Além desses filmes, o Brasil contou com o curta “Avós”, do uruguaio radicado em São Paulo Michael Wahrmann, sobre um menino que descobre serem suas avós sobreviventes do Holocausto; “Bróder”, primeiro filme de Jefferson De, ambientado em Capão Redondo, periferia de São Paulo; “Besouro”, primeiro longa de João Daniel Tikhomiroff, ambientado na paisagem do candomblé e da capoeira da Bahia, nos anos 20; “Fucking Different São Paulo”, uma produção da serie “Fucking Different”, patrocinada pelo cineasta alemão Kristian Petersen, com 12 diretores, sobre o mundo da homossexualidade na capital paulistana; e “Os famosos e os duendes da morte”, primeiro longa de Esmir Filho, ambientado na colônia alemã do Rio Grande do Sul, sobre a incomunicabilidade entre as gerações.
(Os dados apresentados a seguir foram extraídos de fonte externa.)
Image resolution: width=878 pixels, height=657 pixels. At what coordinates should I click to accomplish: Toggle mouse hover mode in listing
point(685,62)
Todos os filmes tiveram todas as suas apresentações com casa lotada. Foram aplaudidíssimos e festejadíssimos, os debates com a platéia foram muito bons e o tradicional debate/entrevista coletiva patrocinado pela Embaixada Brasileira foi de excelente nível, com depoimentos, testemunhos, troca de idéias e interpretações de alto nível e enriquecimento mútuo, além de ter-se passado num clima manifesto de solidariedade, mais do que de competição.
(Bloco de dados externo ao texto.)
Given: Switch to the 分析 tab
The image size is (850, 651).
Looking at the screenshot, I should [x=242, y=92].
Devo dizer que o filme que mais me impressionou foi “Os famosos e os duendes da morte”. A linguagem, misturando internet, plano onírico e o real, é muito inovadora. O tema é muito original, bem como o cenário, às margens do rio Forqueta, na região do médio Taquari. Numa comunidade formada com colonos alemães, as gerações mais velhas falam somente um dialeto próprio, só entre eles, e em extinção. As médias lutam pela sobrevivência num ambiente fechado e conservador. E os jovens buscam na internet uma saída para o fechamento do seu futuro. Neste cenário um dos jovens, o protagonista, tem de fazer escolhas entre a vida e a morte, num momento em que os suicídios se sucedem por falta de alternativas e solidão. A fotografia é ótima, e o desempenho dos atores, todos iniciantes da própria região, é esplêndido.

Esta, aliás, é uma marca de todos os filmes: o mergulho nas comunidades focalizadas, e o contato com atores não profissionais, pertencentes a elas mesmas, como fonte de ambientação. Dá para dizer que é uma tendência. E muito rica.
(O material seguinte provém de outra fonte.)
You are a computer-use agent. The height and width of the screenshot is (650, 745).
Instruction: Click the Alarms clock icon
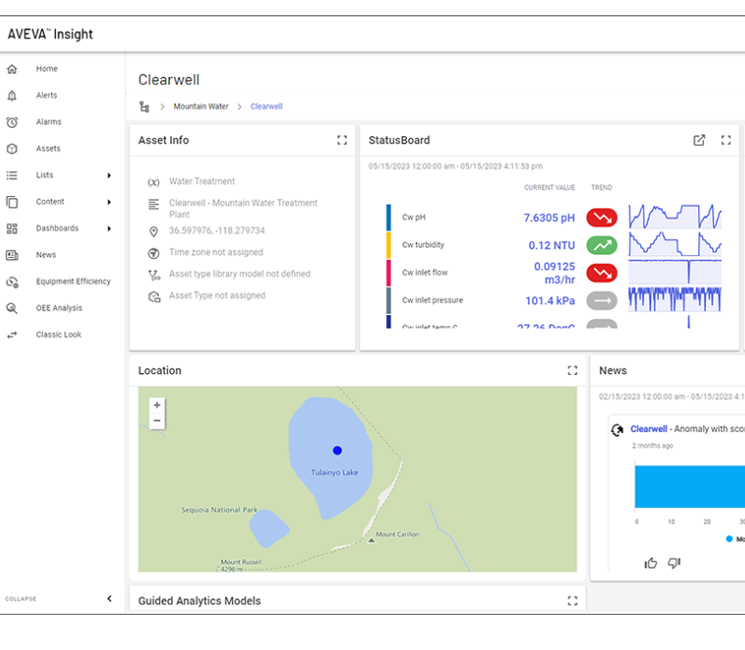click(12, 122)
O Urso de Ouro ficou com o filme turco “Bal”, de Semih Kaplanoglu, sobre o mundo de um menino, nas montanhas da Turquia, que quer reencontrar o pai depois que este desapareceu em busca de meios de sobrevivência para a família.

Mas o “prêmio polêmica” ficou para o cinema germânico, com a ficção histórica “Jud Süss – Film ohne Gewissen”, dirigido por Oskar Roehler, que pode ser traduzido como “Jud Süss – um filme sem remorsos”. O filme se apóia no caso real do ator Ferdinand Marian que em 1940, a pedido de Goebbels, então ministro nazista da propaganda, fez o papel num filme anti-semita que fez sucesso na Europa ocupada, com milhões de espectadores. Na versão em tela o diretor introduziu uma série de detalhes que não faziam parte da história original, como fazer o ator ser casado com uma mulher judia, para amenizar o seu “papel”. O caso revoltou uma parte dos historiadores e do público, que chegou a vaiar o filme na estréia, mais do que aplaudir. Por outro lado, críticos de cinema argumentaram que o filme era um “bom sintoma”, mostrando uma certa liberdade do cinema alemão de hoje em abordar um tema tão espinhoso e pesado como o da Segunda Guerra e do nazismo, coisa que, por exemplo, o cinema norte-americano está careca de fazer.

Em todo caso, entre prêmios e polêmicas, o cinema brasileiro, mais uma vez, deixou sua marca positiva e sua estrela em ascensão.